Die erweiterte Widerklage war deshalb abzuweisen, womit dem seinerzeit noch unbezifferten Feststellungsausspruch des Landgerichts gleichfalls die Grundlage entzogen ist. Dies gilt nach dem zur Klageforderung Gesagten nicht für den Ausspruch des Landgerichts zur Gehaltüberzahlung in Höhe von 3.247,26 € nebst Zinsen.

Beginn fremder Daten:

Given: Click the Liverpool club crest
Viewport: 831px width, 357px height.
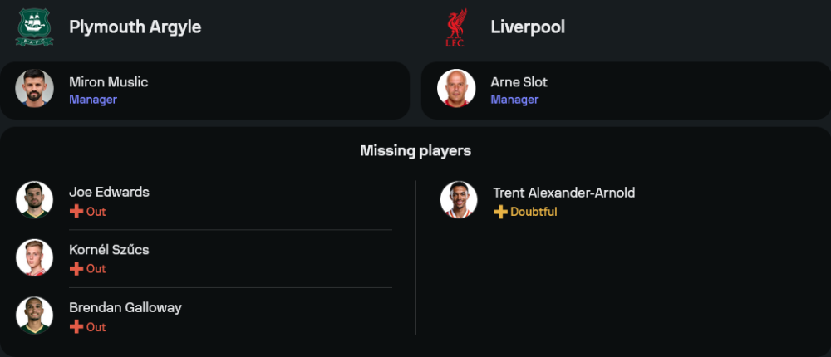Looking at the screenshot, I should (456, 27).
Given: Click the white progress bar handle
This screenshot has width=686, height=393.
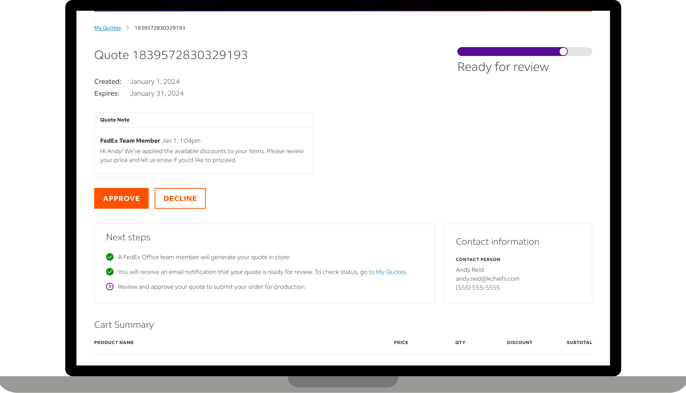Looking at the screenshot, I should 563,52.
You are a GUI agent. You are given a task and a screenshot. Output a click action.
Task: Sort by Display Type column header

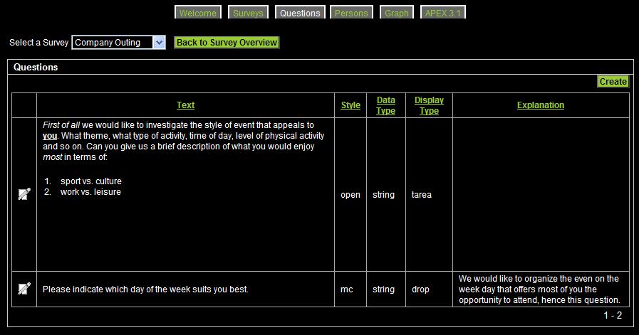(x=429, y=105)
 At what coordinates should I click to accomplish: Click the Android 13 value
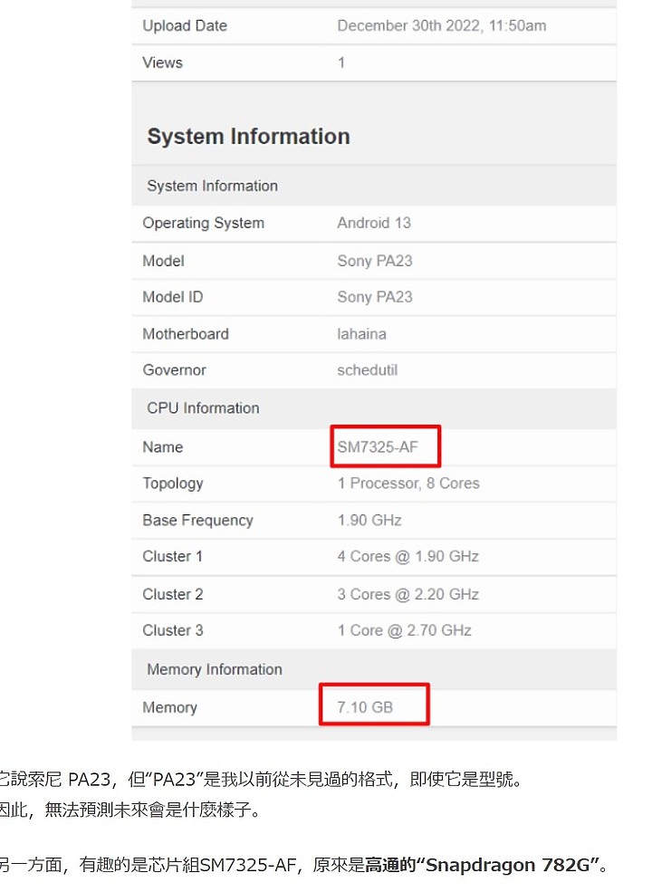[374, 223]
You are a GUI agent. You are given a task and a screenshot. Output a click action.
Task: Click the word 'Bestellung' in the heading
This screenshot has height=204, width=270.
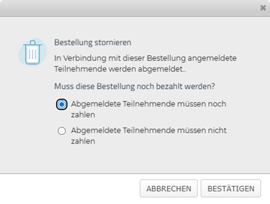point(73,42)
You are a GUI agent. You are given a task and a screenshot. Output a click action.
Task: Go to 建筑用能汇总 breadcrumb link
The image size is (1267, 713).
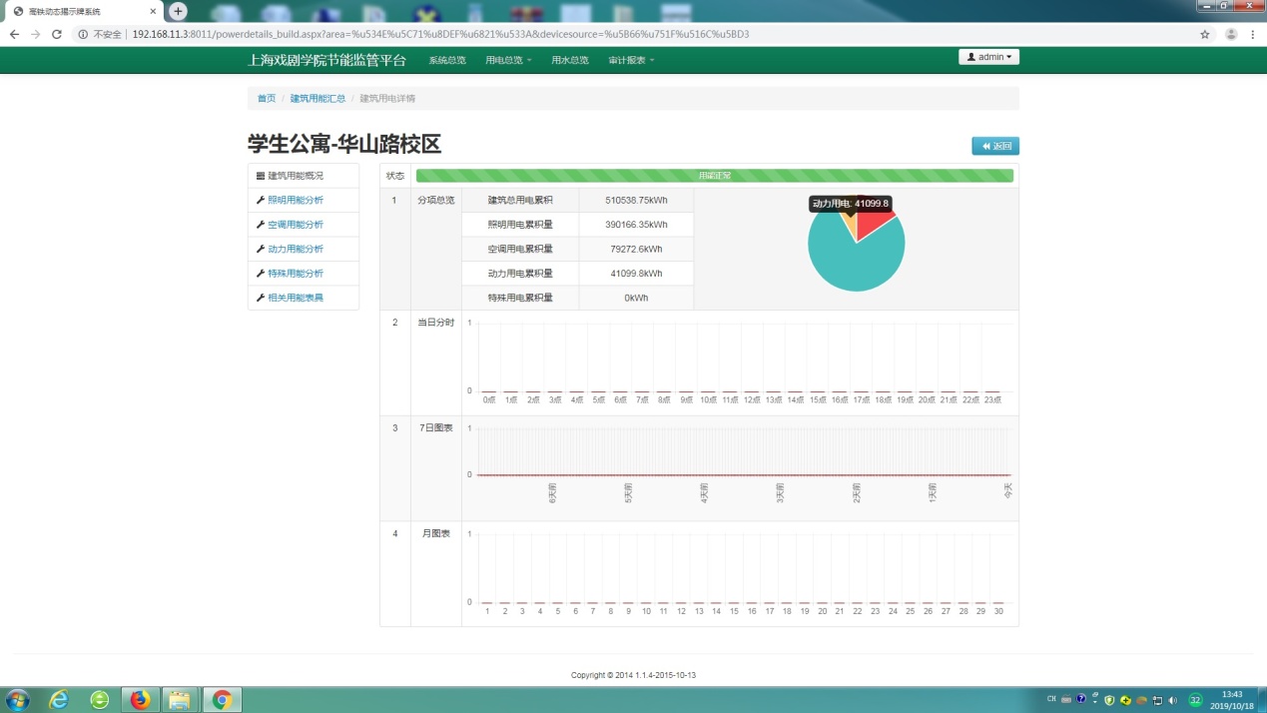click(317, 99)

Den Wert zweiter Instanz hat das Gericht wie geschehen festgesetzt, da in der bezifferten Anschlussberufung die unbezifferte Berufung bezüglich des Feststellungsantrages in Höhe der vom Landgericht festgesetzten 27.487,80 € enthalten ist.

Die Kosten waren nach dem jeweiligen Obsiegen und Unterliegen auch für die erste Instanz zu quoteln, §§ 91, 97 Abs. 1 ZPO. Die Entscheidung zur vorläufigen Vollstreckbarkeit folgt aus §§ 708 Nr. 10, 711 ZPO.